Highlight
- Withdrawal of RASi/ARNi and MRA in heart failure patients with improved EF is associated with significantly higher cardiovascular mortality and hospitalization within one year.
- Beta-blocker withdrawal does not show a significant overall association but increases risk in patients with mid-range improved EF (40–49%).
- Withdrawal of heart failure therapies is infrequent but linked to poorer outcomes, emphasizing the importance of continuous treatment.
- Findings highlight an urgent need for randomized controlled trials to evaluate safe withdrawal protocols, particularly for beta-blockers.
Study Background and Disease Burden
Heart failure (HF) affects millions worldwide and remains a leading cause of morbidity and mortality. Optimized guideline-directed medical therapy (GDMT) with agents such as renin-angiotensin system inhibitors (RASi), angiotensin receptor-neprilysin inhibitors (ARNi), beta-blockers (BBL), and mineralocorticoid receptor antagonists (MRA) has substantially improved outcomes. However, a subset of patients experience improved left ventricular ejection fraction (EF), raising clinical questions about the necessity of continuing lifelong pharmacotherapy. The long-term implications of withdrawing medications in this population are yet to be fully elucidated, creating an unmet need to evaluate the consequences on cardiovascular mortality and heart failure hospitalizations.
Study Design
This retrospective observational study analyzed 8,728 patients from the Swedish Heart Failure registry registered between June 11, 2000, and December 31, 2023, who had an initial EF <40% that later improved to ≥40%. Withdrawal was defined as discontinuation of GDMT (RASi/ARNi, BBL, or MRA) between the time of reduced and improved EF registration. The primary endpoint assessed was the composite of cardiovascular mortality (CVM) and hospitalization for heart failure (HHF) within one year, analyzed using a Cox regression model with overlap weighting to adjust for confounding factors.
Key Findings
At the time of initial reduced EF, 96% of patients received RASi/ARNi, 94% beta-blockers, and 46% MRAs. Withdrawal rates at improved EF registration were relatively low: 4.4% for RASi/ARNi, 3.3% for BBL, and 17.2% for MRA.
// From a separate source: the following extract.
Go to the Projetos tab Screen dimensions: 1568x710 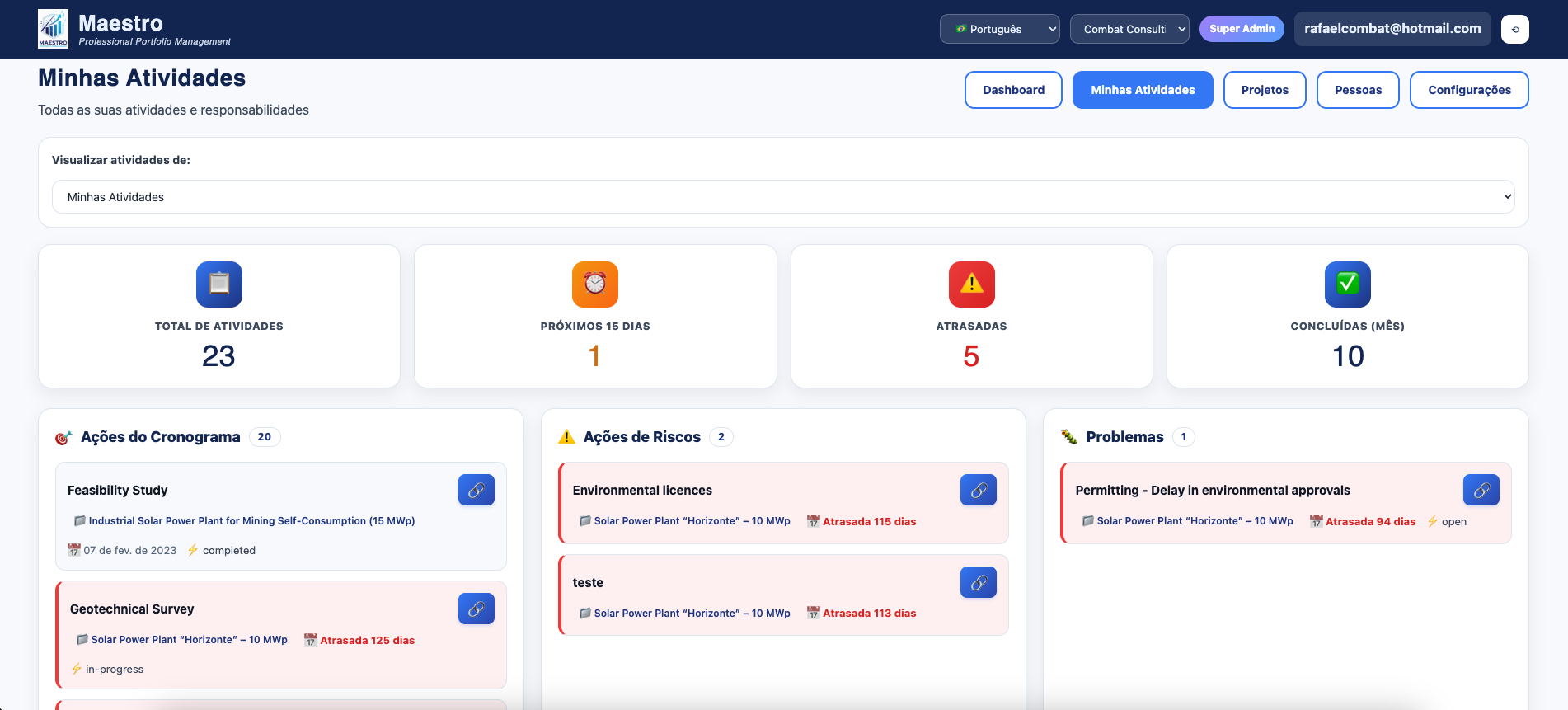tap(1264, 90)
During a median follow-up of approximately 12 months, 9% of patients experienced the primary outcome (786 events). Crude event rates were higher among patients who withdrew therapy compared with those who continued treatment. Statistical adjustments confirmed independent associations between withdrawal and adverse outcomes:
– RASi/ARNi withdrawal was associated with a 38% increased risk of CVM/HHF (1-year absolute risk difference: 6.0%; number needed to harm: 17; reduced survival by 17.6 days).
– MRA withdrawal carried a 36% increased risk (1-year absolute risk difference: 3.9%; number needed to harm: 25; survival reduction of 11.2 days).
– No significant overall increased risk was noted for withdrawal of beta-blockers. However, subgroup analysis revealed increased risk in patients whose EF improved to 40–49%, suggesting beta-blockers may be particularly beneficial until EF surpasses 50%.
Predictors of withdrawal included a higher EF at the improved assessment, longer intervals between EF measurements, and less concurrent use of other heart failure medications.
Expert Commentary
This large observational analysis confirms that continued RASi/ARNi and MRA therapy is crucial even after EF improvement to prevent HF progression and cardiovascular events. The findings underscore that improved EF does not equate to cure but rather identifies a distinct clinical phenotype requiring sustained treatment. Although beta-blocker withdrawal did not show a general harm signal, the EF-subgroup heterogeneity suggests nuanced clinical decision-making, tailored to individual EF improvement.
Study limitations include the observational design, which is susceptible to confounding despite statistical adjustments, and the single-country registry data, which may affect generalizability. Nevertheless, these data provide valuable real-world evidence supporting continuous GDMT.
Conclusion
Withdrawal of guideline-directed medical therapy, particularly RASi/ARNi and MRA, in patients with heart failure and improved ejection fraction is rare but significantly associated with increased risk of cardiovascular mortality and hospitalization within one year. The relationship with beta-blocker withdrawal is complex and merits further study. These findings highlight the clinical imperative for maintaining appropriate therapy in HFimpEF patients and call for prospective randomized trials to safely guide therapy withdrawal, especially of beta-blockers, as patients recover ventricular function.
References
Basile C, Lindberg F, Benson L, Guidetti F, Dahlström U, Piepoli MF, Mol P, Scorza R, Maggioni AP, Lund LH, Savarese G. Withdrawal of Guideline-Directed Medical Therapy in Patients With Heart Failure and Improved Ejection Fraction. Circulation. 2025 Apr;151(13):931-945. doi: 10.1161/CIRCULATIONAHA.124.072855. PMID: 40091747.